Penser à la mort à 88 ans ne me paraît pas exceptionnel. Ceux qui évacuent cette préoccupation tentent de lutter contre une certitude qui les rattrapera un jour où l’autre. Benoît XVI ne disait rien d’autre aux habitants de Castel Gandolfo le 28 février 2013, depuis son balcon. Il devenait un pèlerin qui entamait son dernier voyage sur cette terre. Pendant son voyage en Bavière en 2006: il disait ne pas savoir quand il serait appelé à ne plus être la bête de somme du Seigneur, donc il y pensait déjà.
Avec une telle profondeur de foi, un tel amour de Dieu, la mort représente la naissance à une nouvelle vie pour un bonheur éternel et cette préparation revêt donc une particulière importance et demande une profonde intériorité.

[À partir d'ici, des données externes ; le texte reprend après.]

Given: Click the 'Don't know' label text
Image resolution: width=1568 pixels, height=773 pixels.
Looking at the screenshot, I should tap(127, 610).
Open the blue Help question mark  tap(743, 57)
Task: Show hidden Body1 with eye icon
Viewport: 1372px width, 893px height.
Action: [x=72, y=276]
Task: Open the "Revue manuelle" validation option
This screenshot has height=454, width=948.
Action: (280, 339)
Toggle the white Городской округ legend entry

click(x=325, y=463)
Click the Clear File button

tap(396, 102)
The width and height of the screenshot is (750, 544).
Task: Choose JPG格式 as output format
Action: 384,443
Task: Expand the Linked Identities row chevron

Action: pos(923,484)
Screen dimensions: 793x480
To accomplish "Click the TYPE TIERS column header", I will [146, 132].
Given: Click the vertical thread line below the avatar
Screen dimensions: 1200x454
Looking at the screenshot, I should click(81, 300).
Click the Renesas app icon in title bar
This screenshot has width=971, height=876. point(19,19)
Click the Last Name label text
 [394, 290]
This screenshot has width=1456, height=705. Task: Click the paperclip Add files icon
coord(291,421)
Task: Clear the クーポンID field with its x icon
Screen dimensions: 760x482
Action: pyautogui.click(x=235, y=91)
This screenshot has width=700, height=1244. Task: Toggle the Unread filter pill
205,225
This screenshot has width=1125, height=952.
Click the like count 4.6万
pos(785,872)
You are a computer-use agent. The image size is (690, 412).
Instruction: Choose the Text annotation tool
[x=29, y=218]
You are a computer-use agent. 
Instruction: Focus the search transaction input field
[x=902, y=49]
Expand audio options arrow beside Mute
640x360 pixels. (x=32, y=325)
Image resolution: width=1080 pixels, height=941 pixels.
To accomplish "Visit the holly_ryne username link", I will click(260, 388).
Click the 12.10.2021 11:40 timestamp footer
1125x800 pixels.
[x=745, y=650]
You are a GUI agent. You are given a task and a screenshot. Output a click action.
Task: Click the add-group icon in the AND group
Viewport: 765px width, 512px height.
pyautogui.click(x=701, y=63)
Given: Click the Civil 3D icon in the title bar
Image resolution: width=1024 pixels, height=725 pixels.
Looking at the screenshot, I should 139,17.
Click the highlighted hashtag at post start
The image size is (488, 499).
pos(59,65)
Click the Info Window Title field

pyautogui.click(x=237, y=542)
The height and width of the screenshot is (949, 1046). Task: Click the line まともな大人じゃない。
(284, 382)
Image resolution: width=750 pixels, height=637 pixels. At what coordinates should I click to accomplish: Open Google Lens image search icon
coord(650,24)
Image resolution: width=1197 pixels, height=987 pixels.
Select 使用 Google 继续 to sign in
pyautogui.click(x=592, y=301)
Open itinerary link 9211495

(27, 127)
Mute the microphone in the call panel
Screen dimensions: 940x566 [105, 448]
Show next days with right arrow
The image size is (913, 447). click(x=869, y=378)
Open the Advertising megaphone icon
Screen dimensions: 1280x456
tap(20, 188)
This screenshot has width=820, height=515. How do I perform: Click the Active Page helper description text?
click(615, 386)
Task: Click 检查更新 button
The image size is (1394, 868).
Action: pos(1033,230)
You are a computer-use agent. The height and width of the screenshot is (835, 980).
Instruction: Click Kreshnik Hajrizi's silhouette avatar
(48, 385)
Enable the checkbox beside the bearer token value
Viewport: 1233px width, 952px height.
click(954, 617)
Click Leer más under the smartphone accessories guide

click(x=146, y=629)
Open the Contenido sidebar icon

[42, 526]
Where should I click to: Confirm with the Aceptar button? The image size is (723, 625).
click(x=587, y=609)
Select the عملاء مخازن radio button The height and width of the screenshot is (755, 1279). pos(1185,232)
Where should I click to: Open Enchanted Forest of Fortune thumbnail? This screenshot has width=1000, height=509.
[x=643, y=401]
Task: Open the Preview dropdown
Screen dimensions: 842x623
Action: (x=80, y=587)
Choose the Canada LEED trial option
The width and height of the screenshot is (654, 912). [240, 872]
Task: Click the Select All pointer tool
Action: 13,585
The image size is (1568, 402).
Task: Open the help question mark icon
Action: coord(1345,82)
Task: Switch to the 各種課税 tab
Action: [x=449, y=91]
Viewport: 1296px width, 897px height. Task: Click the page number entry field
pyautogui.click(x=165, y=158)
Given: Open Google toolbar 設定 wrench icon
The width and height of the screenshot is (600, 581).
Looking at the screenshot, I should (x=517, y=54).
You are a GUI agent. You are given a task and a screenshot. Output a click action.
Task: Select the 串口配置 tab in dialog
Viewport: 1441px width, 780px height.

Etre préoccupé par le sort des chrétiens du Moyen-Orient, fait expressément partie de la nouvelle vie du pape émérite, pour moi cela coule de source.
Bref je ne comprends pas bien cette interview. Mgr Gänswein garde une position très raisonnable pour traiter de certains sujets. Avec sa double casquette les temps libres doivent être plus que réduits; c’est regrettable car avec de telles responsabilités, des temps de détente seraient les bienvenus.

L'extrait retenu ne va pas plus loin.